▶ **What you are asked to do**: Please transcribe all of the records below word for word, leaving the pictures out of your answer.

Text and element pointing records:
• • • •

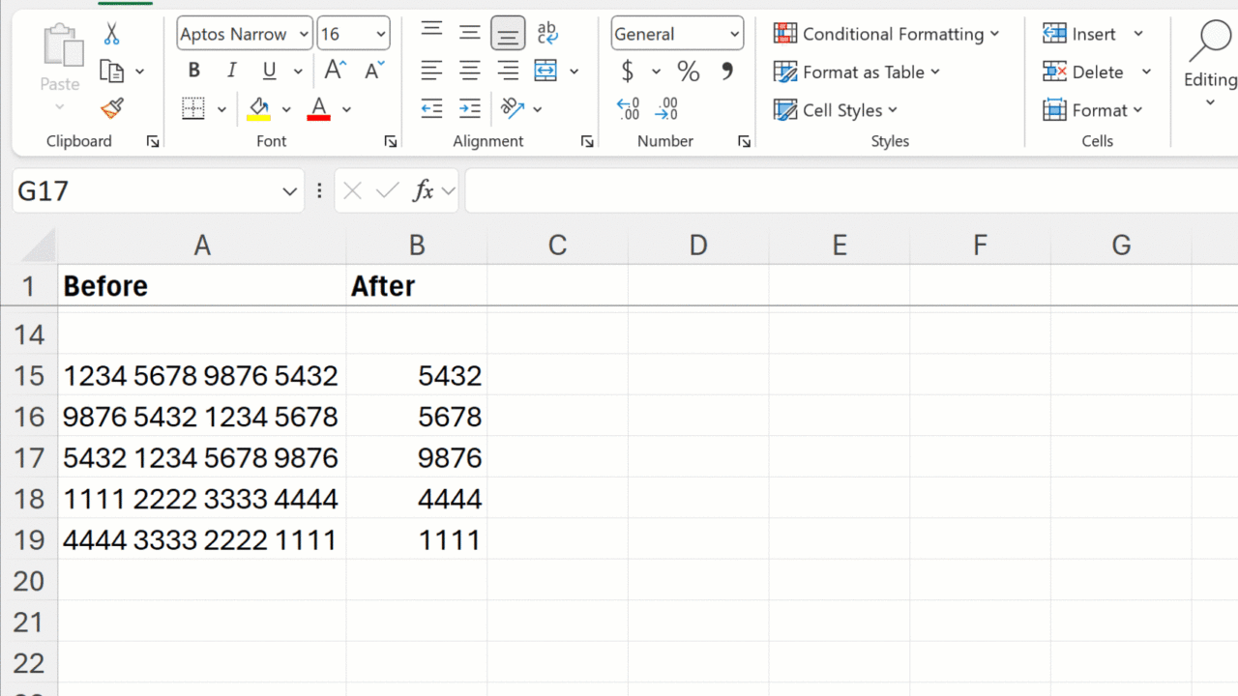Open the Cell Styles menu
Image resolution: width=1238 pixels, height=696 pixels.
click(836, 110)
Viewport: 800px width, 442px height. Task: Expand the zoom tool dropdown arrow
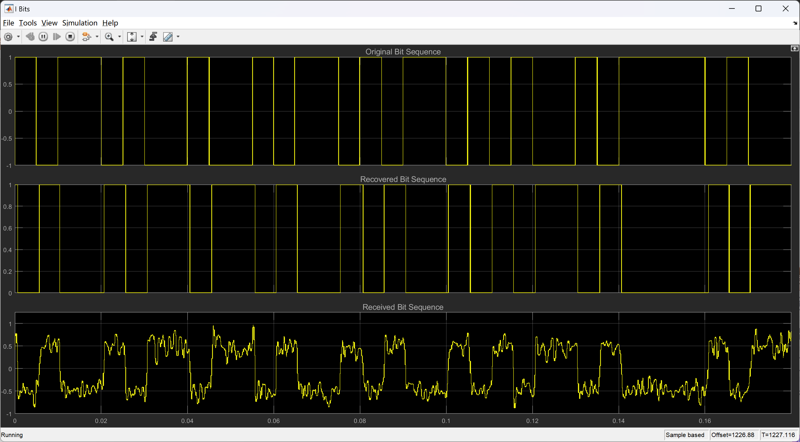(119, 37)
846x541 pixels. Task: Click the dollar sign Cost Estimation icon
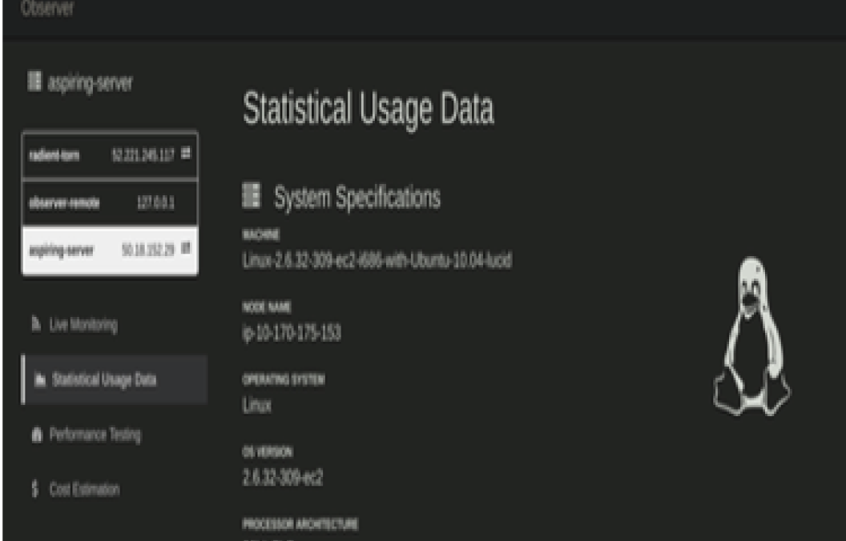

• • • •

▶ **Answer to the exercise**:
Open the Cell Styles menu
Image resolution: width=1238 pixels, height=696 pixels.
click(836, 110)
Viewport: 800px width, 442px height. Task: Expand the zoom tool dropdown arrow
(119, 37)
846x541 pixels. Task: Click the dollar sign Cost Estimation icon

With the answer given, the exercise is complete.